Aviani’s family can top that.
“I was pretty much on skates right away,” said the Chiefs’ 19-year-old center from Surrey, B.C. “The moment I could walk, they threw me on skates. … My dad always said that I had a hockey stick in my hand as I was sucking on my bottle.”
Hockey was in Aviani’s DNA. His father, Emilio, loved the game. His brothers, Jason, 23, and Chris, 22, played midget hockey. Mike would attend their games and dream of emulating them.
But Mike was different from his brothers in the passion he brought to the game. His willingness to play every day made him the Aviani with the most potential.

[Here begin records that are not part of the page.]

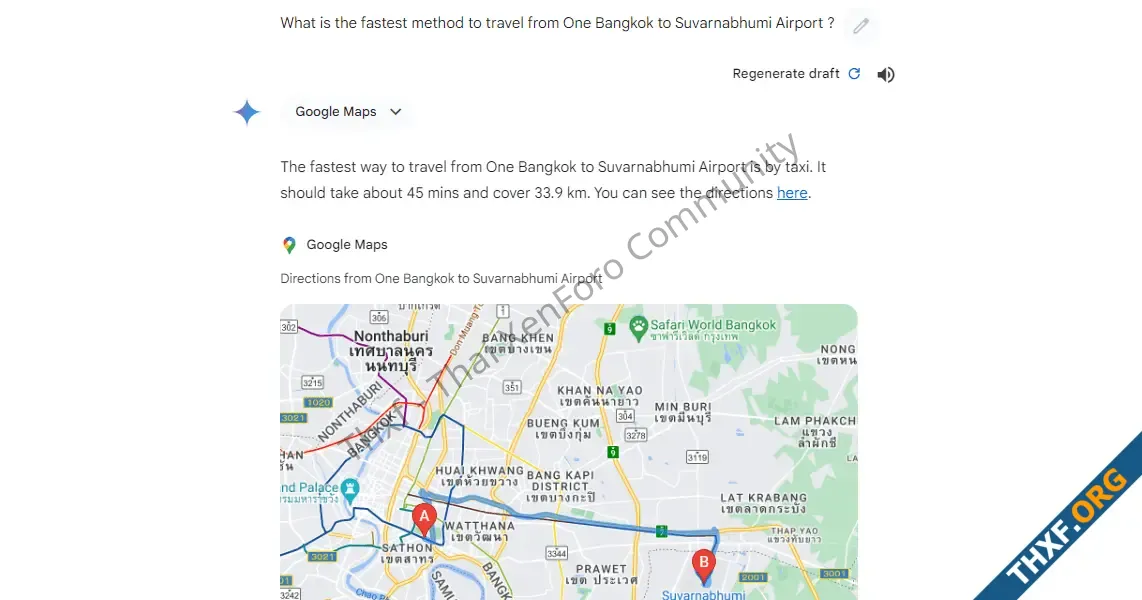This screenshot has height=600, width=1142.
Task: Expand the Google Maps extension chevron
Action: click(395, 111)
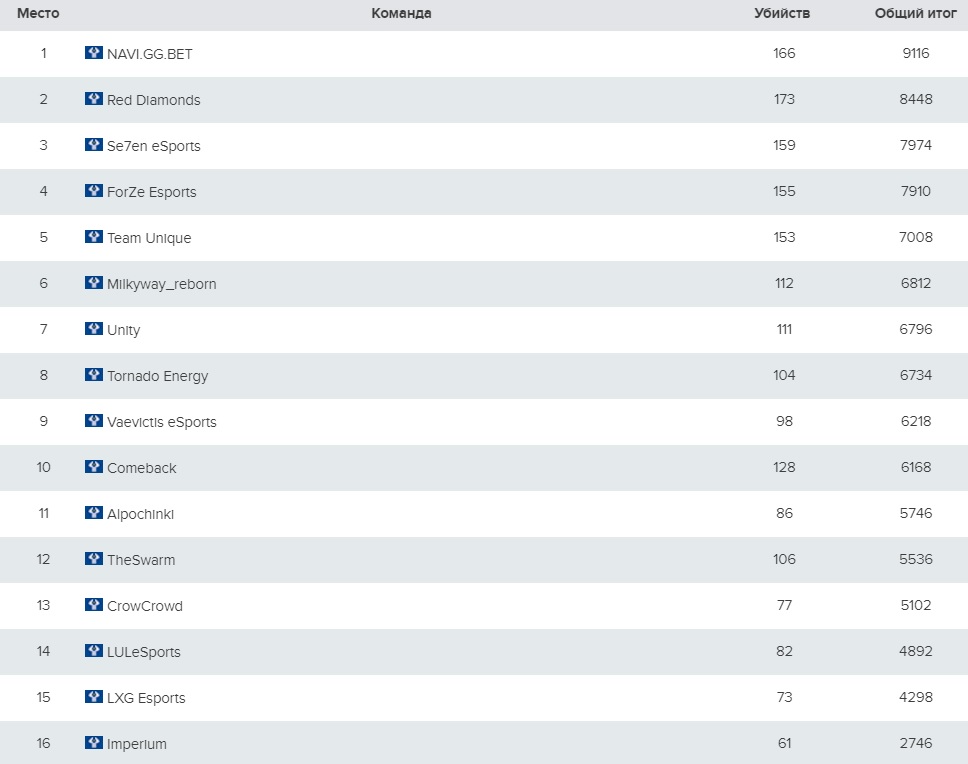Click the Место column header
Image resolution: width=968 pixels, height=764 pixels.
pyautogui.click(x=38, y=14)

His abilities grew during his time with a good bantam team in North Vancouver. During Aviani’s second season with the team, the Chiefs selected him in the fifth round of the WHL Bantam Draft. His admiration for his new team grew when the Chiefs capped that season by winning the 2008 Memorial Cup.
Aviani made his Chiefs debut in 2009-10, as a 16-year-old, playing nine games and scoring his first WHL goal.
He has improved in stages, jumping from seven goals and five assists in 56 games during the 2010-11 season to 13 goals and 32 assists last year.
Even those numbers didn’t prepare the Chiefs for Aviani’s coming-out party during last year’s playoffs. Aviani led Spokane in postseason scoring with three goals and 13 assists in 13 games.
“We had a good run as a team and I had some personal success,” Aviani said. “I just tried to play my best and let the chips fall where they did.”
Aviani, one of three assistant captains for the Chiefs, has continued to grow during the first one-third of this WHL season. He has 10 goals and 13 assists through 22 games, tying him for 29th in the WHL with 23 points.
“The team wanted me to become a leader and take on a bigger role during the power play,” Aviani said.
The Chiefs play five more home games before Christmas, when Aviani and his fellow teammates will have a week off to visit their families. The Avianis attend a few games in Spokane, but they can also see their son play in Vancouver, Victoria and Everett.
Aviani’s mother, Kathy, is Canadian, but Emilio is Croatian and moved to Canada with his grandparents when he was young. He and Kathy met while playing softball.
After three sons, the Avianis greeted daughter Danielle, who is now 17 and a top-notch field hockey player.
Aviani, who turns 20 in April, split his education between Ferris High and North Surrey Secondary. He said he’d like to pursue college if he doesn’t make it to professional hockey.
The rest of this season is a matter of trying to move up the ladder in the Western Conference. The Chiefs are No.4 in points heading into tonight’s home game with Everett.
“(We want to) learn something from each game,” Aviani said. “Just get better and work closer as a group so that by the time the playoffs hit, we’re just raring to go.”